Small scored four films for Rafelson, including "The Postman Always Rings Twice," "Black Widow," "Mountains of the Moon" and the HBO film "Poodle Springs."

Recalling their work on "The Postman Always Rings Twice," the 1981 adaptation of the James M. Cain novel starring Jack Nicholson and Jessica Lange, Rafelson said the story of a steamy affair between a drifter and the seductive wife of a roadside cafe owner who plot to murder the woman's husband contains the elements of a thriller. But Rafelson viewed the film primarily as a love story.

"So I didn't hire Michael because he wrote great thriller music," Rafelson said. "I hired him because he could write soaring, beautiful romantic melodies, and 'Postman' is a perfect example of that."

The score Rafelson said he loved the most was the one Small wrote for "Mountains of the Moon," his 1990 film about two English geographers who search for the source of the Nile River in the 1850s.

"There was this huge aspect of discovery that had to be in the music, of a world opening up to them, of the enthralling pride and feelings somebody has for seeing something for the first time that nobody had ever seen or described to them," Rafelson said.

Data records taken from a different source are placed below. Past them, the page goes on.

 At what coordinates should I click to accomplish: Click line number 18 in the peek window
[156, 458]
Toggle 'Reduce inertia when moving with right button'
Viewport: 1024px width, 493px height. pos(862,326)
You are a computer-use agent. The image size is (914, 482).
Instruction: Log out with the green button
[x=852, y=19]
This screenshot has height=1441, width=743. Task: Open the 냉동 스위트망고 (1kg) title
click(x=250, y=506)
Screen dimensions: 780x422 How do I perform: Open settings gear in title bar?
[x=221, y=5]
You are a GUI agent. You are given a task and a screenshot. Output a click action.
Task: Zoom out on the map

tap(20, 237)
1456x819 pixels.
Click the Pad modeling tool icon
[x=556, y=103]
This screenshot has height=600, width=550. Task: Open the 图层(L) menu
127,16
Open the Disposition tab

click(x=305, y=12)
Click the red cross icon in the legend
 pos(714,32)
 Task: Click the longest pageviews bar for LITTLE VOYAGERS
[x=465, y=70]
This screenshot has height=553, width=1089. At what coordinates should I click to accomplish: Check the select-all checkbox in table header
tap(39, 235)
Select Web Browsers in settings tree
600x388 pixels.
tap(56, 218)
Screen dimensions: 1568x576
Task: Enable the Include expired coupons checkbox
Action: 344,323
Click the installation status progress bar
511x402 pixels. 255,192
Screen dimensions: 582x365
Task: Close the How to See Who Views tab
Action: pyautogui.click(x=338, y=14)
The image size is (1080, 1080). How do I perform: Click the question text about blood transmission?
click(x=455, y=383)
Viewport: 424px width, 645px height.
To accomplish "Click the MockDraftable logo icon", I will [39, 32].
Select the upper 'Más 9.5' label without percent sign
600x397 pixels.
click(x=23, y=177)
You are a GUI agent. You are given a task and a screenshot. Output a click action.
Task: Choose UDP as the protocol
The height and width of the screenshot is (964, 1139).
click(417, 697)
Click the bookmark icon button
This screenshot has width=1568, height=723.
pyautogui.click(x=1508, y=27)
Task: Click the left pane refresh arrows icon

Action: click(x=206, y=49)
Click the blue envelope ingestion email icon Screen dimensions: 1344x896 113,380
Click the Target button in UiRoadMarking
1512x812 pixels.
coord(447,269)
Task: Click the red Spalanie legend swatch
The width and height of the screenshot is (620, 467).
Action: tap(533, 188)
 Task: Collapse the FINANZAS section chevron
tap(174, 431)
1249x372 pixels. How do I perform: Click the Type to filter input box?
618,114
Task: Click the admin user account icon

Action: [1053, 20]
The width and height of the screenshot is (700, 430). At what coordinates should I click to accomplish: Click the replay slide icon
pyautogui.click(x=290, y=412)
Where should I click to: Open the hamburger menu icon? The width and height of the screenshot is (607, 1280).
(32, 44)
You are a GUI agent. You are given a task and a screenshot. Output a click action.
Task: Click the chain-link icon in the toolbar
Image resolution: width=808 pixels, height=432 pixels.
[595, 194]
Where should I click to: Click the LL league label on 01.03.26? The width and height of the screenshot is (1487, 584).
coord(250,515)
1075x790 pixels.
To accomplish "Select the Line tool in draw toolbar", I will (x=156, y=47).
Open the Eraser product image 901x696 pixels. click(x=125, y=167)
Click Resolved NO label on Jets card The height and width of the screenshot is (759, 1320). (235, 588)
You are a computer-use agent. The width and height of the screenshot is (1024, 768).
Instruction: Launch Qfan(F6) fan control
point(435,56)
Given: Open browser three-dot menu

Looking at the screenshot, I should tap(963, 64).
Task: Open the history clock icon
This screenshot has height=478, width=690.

Small's score, he said, "captured that sense of awe."

Born in New York City on May 30, 1939, Small grew up in Maplewood, N.J. His father, Jack Small, was an actor who became well-known in the New York theater world in the 1950s booking shows for the Shubert organization as general manager.

"When I was 4, I could pick out the tunes from 'Showboat,' which was in my father's summer stock engagement in Louisville," Small recalled for the film journal Music From the Movies in 1998.